There will always be tension between drug developers and health service provision. Pharmaceutical companies normally have a mission to drive improved health outcomes, but they also have shareholders who want returns, so money will be a driver. The thing that balances this is regulation and separation of health service from drug company. How well this separation and regulation works is the question.
If you don’t trust this balance/system then you will question every new drug and treatment that comes into healthcare.
During COVID there was significantly accelerated vaccine and rollout as thousands of people were dying, either due to COVID or as a result of an overwhelmed healthcare system. As a result of rolling out a new vaccine to millions of people there were deaths resulting from the vaccine, but on balance it saved orders of magnitude more lives than it took. However the statistical upside is no comfort if you or a loved one died or were seriously injured by the vaccine.
News stories of the impact on individuals and families have cast doubt on people’s minds, a picture of a child’s coffin is much more memorable than a graph of declining COVID related deaths. I think this has led to people, yourself included, questioning the system, and challenging a system can be a good thing. When they proposed rolling out COVID vaccine to under 12 yr olds I had to pause and think what would I do as I suddenly had two children in this category. I spent a good deal of time researching the statistics and concluded the risk did not support the societal benefit, thankfully the NHS came to the same conclusion.

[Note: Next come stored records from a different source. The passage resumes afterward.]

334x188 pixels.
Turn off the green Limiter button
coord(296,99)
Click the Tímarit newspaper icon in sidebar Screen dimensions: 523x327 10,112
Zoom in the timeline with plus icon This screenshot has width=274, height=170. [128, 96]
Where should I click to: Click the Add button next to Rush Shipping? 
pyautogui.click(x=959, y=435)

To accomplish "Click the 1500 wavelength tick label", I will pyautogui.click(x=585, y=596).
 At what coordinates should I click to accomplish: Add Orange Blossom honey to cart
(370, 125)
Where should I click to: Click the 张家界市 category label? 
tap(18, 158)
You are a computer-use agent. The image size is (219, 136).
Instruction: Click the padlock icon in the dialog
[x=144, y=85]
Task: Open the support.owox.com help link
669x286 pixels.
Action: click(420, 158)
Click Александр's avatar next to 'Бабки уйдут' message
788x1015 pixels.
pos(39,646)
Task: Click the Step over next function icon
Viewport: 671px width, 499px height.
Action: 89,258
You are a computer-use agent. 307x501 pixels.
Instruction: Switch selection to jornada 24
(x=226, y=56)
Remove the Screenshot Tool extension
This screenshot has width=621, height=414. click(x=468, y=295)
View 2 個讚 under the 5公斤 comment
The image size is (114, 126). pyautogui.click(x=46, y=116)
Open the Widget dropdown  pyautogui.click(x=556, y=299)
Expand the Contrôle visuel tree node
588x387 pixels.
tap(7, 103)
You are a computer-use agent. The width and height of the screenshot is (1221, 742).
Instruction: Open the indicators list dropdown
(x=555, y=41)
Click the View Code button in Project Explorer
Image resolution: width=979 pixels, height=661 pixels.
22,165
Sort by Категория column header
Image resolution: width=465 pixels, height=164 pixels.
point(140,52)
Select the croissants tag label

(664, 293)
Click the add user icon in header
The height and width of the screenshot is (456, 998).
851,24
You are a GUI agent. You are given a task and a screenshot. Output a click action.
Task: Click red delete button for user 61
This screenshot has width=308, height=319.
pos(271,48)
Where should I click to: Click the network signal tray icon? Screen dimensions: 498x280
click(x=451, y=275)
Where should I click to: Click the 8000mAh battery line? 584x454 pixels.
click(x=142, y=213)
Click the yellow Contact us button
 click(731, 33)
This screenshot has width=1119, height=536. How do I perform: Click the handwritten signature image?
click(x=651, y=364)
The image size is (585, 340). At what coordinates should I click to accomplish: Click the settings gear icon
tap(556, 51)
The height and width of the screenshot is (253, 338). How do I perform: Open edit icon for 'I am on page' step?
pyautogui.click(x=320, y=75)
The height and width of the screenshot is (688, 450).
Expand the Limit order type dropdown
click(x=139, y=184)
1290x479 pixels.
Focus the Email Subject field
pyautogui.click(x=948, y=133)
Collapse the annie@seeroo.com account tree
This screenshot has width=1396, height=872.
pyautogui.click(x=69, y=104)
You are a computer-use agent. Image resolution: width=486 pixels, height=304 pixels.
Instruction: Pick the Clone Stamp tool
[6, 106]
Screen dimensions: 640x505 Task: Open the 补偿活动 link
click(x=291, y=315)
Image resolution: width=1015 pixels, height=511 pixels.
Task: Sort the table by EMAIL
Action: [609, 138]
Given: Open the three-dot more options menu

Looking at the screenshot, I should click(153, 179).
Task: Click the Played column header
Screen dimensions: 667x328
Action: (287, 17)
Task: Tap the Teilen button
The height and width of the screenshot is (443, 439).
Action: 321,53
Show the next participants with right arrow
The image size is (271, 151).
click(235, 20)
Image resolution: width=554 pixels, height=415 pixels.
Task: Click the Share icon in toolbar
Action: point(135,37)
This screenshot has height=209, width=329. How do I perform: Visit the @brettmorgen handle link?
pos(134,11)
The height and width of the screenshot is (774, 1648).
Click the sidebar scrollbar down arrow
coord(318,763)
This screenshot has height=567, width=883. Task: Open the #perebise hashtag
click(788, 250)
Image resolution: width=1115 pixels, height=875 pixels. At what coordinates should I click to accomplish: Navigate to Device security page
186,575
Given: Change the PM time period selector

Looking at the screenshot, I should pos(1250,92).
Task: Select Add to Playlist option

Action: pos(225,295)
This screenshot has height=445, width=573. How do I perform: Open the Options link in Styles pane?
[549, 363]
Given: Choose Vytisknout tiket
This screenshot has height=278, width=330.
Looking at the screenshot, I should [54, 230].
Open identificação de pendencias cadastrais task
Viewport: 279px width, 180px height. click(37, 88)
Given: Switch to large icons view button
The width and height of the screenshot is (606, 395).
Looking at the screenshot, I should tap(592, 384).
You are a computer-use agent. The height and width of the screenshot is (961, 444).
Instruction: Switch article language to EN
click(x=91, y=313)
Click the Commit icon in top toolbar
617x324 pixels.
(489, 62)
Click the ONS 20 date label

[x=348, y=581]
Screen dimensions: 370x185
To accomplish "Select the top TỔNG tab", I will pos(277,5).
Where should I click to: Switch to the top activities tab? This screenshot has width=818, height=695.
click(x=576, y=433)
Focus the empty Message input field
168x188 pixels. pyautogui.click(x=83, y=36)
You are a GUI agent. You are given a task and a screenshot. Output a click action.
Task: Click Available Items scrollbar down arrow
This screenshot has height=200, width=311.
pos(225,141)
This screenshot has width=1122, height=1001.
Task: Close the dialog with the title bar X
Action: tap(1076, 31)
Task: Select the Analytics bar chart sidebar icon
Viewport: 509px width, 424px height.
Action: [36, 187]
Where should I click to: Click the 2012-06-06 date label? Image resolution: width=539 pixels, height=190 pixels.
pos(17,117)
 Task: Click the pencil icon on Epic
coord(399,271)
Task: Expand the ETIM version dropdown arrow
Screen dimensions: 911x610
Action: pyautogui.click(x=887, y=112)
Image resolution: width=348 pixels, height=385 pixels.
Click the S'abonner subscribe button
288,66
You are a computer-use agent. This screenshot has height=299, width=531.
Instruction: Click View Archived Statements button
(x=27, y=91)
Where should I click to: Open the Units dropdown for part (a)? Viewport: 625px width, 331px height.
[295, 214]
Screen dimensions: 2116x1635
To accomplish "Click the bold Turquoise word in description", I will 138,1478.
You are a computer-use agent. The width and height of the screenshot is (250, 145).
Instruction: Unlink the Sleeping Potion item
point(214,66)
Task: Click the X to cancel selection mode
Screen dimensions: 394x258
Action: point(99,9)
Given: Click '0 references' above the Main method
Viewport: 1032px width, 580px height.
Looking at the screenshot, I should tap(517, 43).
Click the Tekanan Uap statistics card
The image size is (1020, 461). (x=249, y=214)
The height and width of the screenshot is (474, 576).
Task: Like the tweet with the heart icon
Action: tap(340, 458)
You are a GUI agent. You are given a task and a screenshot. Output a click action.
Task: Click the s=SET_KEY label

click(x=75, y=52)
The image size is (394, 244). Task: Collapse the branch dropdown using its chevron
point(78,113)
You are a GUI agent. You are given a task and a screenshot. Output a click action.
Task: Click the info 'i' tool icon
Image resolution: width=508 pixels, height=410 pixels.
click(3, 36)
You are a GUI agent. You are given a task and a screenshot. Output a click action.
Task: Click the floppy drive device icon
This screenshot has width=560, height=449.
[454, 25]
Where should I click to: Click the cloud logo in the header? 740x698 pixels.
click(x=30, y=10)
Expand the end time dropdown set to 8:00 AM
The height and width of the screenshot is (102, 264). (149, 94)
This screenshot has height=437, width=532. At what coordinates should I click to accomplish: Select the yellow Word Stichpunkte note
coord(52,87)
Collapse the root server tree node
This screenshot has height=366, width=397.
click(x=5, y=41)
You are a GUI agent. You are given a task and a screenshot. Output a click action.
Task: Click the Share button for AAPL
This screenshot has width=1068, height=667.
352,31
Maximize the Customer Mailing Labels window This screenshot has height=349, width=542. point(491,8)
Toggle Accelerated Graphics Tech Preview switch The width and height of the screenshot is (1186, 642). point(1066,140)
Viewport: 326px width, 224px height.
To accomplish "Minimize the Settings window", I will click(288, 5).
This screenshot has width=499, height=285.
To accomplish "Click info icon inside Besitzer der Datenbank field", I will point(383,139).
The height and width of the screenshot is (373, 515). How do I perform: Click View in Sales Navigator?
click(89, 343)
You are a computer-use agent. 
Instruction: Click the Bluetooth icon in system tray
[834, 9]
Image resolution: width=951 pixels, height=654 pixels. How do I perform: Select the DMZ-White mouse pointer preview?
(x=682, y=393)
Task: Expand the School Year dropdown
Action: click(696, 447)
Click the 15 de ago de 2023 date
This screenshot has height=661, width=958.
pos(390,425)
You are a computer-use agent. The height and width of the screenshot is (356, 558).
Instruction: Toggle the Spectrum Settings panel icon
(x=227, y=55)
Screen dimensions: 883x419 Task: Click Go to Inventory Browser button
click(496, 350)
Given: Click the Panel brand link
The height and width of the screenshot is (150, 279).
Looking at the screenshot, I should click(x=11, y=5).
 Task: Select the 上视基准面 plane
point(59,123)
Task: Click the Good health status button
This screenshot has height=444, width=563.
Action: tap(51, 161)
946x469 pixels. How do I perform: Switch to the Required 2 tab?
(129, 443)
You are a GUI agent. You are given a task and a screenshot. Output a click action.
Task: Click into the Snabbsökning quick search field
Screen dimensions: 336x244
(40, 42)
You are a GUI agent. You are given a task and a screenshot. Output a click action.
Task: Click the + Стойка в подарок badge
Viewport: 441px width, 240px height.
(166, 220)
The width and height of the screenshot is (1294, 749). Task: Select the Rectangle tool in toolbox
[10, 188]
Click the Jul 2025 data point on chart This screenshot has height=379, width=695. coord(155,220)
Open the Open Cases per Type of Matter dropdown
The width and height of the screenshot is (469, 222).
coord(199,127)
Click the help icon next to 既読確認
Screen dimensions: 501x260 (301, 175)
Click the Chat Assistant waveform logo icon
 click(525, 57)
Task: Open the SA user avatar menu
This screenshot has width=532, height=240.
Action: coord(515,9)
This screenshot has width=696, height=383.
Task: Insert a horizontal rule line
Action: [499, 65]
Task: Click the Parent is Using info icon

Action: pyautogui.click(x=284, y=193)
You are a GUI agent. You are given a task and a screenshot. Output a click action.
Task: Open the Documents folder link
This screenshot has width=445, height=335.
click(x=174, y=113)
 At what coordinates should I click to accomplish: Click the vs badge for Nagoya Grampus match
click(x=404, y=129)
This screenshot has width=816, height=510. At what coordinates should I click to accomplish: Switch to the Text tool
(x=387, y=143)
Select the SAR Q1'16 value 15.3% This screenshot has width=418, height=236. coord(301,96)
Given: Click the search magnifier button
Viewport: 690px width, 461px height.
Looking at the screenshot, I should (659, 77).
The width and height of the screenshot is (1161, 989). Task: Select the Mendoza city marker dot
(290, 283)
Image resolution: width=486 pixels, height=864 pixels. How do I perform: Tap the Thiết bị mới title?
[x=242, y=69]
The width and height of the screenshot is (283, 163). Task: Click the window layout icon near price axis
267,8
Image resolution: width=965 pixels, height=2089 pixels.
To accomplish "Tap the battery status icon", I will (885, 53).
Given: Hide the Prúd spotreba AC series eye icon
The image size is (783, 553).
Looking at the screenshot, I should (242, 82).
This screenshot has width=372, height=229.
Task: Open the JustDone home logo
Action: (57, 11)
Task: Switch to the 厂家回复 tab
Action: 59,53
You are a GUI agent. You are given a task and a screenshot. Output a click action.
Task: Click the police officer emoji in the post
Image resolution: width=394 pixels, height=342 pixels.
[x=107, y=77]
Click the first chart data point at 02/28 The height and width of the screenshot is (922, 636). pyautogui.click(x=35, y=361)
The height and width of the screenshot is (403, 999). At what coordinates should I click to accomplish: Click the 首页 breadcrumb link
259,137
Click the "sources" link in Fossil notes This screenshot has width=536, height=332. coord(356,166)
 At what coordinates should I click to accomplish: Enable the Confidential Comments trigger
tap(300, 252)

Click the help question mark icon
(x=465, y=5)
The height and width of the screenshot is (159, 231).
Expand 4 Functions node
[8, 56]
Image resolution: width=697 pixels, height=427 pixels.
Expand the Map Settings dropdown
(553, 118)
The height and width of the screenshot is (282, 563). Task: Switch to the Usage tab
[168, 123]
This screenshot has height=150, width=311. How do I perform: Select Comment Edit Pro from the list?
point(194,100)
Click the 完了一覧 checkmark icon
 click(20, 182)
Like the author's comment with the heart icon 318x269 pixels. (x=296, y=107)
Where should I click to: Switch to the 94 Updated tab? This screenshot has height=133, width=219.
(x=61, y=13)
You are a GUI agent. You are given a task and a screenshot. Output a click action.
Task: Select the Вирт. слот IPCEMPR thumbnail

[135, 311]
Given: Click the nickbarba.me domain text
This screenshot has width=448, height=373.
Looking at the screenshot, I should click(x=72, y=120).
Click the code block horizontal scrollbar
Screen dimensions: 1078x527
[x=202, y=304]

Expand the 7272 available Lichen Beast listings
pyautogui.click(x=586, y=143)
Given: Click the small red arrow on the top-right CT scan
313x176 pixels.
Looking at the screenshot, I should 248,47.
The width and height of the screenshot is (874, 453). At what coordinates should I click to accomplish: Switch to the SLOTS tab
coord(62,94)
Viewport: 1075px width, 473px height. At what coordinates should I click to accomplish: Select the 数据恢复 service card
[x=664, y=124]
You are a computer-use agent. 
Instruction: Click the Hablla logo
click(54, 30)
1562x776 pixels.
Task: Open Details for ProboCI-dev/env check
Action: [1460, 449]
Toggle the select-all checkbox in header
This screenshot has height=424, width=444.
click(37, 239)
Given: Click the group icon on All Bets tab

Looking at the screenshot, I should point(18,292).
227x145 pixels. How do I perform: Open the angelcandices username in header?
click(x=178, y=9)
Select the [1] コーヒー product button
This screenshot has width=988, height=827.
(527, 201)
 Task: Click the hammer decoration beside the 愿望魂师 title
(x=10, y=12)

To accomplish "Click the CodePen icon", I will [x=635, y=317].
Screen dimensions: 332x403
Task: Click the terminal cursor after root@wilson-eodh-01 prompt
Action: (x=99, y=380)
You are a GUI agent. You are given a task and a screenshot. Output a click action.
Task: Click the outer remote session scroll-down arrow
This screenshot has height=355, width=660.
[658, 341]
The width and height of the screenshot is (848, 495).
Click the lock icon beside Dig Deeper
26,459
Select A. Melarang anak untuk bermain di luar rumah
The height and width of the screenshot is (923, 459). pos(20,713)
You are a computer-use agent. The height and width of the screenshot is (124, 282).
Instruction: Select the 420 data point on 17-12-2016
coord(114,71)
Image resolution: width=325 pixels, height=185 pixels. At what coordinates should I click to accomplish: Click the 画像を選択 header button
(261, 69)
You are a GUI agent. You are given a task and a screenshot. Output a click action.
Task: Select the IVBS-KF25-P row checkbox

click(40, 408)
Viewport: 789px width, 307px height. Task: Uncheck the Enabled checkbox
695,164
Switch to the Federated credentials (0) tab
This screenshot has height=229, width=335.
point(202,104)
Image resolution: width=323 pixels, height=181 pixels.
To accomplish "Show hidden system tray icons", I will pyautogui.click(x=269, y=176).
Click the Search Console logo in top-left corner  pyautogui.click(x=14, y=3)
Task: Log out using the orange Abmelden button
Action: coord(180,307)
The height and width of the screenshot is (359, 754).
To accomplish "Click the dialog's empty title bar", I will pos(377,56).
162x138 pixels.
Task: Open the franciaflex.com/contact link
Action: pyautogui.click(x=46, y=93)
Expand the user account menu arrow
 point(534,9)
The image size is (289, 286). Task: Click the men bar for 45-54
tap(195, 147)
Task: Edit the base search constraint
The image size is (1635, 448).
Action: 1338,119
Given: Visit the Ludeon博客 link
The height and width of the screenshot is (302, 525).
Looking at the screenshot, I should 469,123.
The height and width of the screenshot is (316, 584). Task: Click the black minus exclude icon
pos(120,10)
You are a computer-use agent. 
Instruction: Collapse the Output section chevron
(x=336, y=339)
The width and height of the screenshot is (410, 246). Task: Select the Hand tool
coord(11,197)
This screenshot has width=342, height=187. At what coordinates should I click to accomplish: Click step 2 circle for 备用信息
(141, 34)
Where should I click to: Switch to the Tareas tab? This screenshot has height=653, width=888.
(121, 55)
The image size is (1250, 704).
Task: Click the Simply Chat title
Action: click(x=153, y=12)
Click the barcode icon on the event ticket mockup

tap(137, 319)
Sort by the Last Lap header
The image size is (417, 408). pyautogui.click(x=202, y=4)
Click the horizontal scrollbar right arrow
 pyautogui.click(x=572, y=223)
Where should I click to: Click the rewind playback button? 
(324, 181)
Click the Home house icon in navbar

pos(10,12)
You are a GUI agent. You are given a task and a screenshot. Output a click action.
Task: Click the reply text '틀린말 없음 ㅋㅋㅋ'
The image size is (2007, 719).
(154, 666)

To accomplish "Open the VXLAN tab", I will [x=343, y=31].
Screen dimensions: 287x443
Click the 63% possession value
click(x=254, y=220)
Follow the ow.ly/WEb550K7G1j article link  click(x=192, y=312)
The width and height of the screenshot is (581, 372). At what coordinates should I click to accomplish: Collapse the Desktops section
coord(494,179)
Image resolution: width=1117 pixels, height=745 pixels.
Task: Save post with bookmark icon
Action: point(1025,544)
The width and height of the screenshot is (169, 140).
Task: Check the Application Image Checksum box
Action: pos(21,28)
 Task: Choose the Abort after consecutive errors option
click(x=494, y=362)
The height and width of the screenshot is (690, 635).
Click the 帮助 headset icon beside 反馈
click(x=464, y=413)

In the UK we have NICE which I think provides good separation and strong practices to ensure appropriate use of new drugs, treatments, and vaccines. Have I gone and tested this personally, no I have not, but equally I’m comfortable that I don’t need to.
In your last post you raise the point “running mass vaccination programme could be costing governments more than treating in another way”. If the NHS just bent over and took whatever the drug companies told them then yes I’d be thinking the same but NICE exists so that this is not the outcome.
I think you need to ask yourself what will it take for you to be comfortable with this system. If you cannot get comfortable then I think you will end up denying yourself drugs and treatment that could otherwise save your life.